*** Opening of Recorded information ***

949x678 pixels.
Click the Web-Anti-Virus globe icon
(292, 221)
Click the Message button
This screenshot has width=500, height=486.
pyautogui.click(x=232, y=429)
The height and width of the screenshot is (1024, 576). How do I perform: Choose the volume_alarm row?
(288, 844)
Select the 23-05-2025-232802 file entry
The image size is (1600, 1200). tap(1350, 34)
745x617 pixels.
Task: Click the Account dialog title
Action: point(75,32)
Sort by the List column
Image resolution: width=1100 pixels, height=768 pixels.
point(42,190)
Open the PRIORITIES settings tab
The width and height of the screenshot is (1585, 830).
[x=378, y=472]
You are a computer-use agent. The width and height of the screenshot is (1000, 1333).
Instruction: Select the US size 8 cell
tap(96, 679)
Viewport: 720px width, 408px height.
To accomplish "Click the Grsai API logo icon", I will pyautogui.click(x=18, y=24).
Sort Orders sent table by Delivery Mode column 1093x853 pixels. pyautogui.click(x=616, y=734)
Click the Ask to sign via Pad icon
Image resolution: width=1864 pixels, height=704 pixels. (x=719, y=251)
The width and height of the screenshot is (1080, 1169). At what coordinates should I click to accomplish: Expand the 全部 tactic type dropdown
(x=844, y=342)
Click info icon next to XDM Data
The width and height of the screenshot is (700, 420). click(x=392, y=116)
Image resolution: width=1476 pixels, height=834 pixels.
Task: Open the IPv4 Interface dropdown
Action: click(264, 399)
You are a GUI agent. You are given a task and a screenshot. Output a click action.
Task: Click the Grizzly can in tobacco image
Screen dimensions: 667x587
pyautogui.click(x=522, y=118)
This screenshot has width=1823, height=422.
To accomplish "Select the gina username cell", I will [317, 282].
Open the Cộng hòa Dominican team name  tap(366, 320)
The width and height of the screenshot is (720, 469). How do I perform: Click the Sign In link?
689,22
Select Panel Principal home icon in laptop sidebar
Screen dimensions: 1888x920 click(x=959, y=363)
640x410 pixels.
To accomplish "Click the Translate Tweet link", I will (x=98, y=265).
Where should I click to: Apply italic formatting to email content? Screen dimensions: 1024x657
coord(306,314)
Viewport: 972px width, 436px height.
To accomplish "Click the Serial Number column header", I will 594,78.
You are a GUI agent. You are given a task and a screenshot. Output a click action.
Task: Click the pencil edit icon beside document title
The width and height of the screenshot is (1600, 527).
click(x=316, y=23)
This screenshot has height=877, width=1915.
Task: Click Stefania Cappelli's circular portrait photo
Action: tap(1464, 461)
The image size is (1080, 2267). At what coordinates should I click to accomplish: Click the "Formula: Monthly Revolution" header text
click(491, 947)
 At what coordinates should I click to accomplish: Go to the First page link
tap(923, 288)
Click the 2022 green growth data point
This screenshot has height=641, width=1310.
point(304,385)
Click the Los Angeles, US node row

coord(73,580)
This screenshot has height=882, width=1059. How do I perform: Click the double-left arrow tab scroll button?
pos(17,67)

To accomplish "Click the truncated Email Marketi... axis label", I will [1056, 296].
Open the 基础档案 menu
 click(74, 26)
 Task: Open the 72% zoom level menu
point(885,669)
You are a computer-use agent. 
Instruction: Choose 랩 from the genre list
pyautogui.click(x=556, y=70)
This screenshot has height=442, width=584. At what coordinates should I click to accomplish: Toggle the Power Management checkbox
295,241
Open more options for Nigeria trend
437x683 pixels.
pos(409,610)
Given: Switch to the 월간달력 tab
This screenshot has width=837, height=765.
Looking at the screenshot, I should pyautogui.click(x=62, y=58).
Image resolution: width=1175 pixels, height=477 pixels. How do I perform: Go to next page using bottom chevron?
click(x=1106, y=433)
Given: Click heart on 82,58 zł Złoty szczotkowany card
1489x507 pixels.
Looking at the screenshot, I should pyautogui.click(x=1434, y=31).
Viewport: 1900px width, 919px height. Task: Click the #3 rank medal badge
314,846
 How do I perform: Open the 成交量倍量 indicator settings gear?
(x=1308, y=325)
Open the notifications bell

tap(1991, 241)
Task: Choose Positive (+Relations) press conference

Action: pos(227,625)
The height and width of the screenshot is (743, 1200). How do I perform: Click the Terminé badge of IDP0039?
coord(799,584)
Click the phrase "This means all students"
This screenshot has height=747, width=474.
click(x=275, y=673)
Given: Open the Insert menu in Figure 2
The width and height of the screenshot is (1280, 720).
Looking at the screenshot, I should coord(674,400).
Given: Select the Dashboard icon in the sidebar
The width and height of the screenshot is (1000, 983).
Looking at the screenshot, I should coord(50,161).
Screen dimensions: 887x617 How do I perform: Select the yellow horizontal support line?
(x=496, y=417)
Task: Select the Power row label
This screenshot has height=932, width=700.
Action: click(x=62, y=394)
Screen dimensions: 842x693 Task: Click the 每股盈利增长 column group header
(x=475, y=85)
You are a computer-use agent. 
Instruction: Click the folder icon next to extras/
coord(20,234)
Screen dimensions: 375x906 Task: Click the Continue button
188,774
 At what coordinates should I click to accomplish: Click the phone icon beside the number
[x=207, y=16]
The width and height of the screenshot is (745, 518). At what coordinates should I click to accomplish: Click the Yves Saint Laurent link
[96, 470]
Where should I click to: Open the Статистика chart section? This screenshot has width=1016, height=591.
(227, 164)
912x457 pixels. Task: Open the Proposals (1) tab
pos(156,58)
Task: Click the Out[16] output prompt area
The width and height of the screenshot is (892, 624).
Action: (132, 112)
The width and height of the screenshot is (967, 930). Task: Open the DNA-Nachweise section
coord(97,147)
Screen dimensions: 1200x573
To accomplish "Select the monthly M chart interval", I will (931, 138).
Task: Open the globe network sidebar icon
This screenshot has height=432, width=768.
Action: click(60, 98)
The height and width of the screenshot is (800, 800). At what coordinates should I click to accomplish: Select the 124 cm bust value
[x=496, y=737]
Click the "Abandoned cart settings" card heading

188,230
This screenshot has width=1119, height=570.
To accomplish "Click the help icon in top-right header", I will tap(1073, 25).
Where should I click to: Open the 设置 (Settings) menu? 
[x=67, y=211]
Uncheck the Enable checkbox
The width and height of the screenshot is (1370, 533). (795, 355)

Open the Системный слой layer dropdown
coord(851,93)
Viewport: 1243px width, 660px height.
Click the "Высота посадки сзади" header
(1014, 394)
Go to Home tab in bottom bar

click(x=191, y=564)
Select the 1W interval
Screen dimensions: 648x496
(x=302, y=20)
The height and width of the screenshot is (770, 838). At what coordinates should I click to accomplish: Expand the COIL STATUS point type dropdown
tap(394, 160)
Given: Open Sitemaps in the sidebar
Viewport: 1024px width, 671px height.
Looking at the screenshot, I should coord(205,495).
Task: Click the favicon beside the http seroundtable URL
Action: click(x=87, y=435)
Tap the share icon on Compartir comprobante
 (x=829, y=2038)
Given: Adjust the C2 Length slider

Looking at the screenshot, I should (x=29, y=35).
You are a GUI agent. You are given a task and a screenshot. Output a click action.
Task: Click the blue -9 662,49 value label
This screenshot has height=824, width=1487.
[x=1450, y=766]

*** Close of Recorded information ***

### What is being asked
Which lines above contain the word "will"? Copy all of them.

### Your response
To accomplish "Click the Grsai API logo icon", I will pyautogui.click(x=18, y=24).
To accomplish "Select the gina username cell", I will [317, 282].
To accomplish "Click the Translate Tweet link", I will (x=98, y=265).
To accomplish "Click the Serial Number column header", I will 594,78.
To accomplish "Click the truncated Email Marketi... axis label", I will [1056, 296].
To accomplish "Select the monthly M chart interval", I will (931, 138).
To accomplish "Click the help icon in top-right header", I will tap(1073, 25).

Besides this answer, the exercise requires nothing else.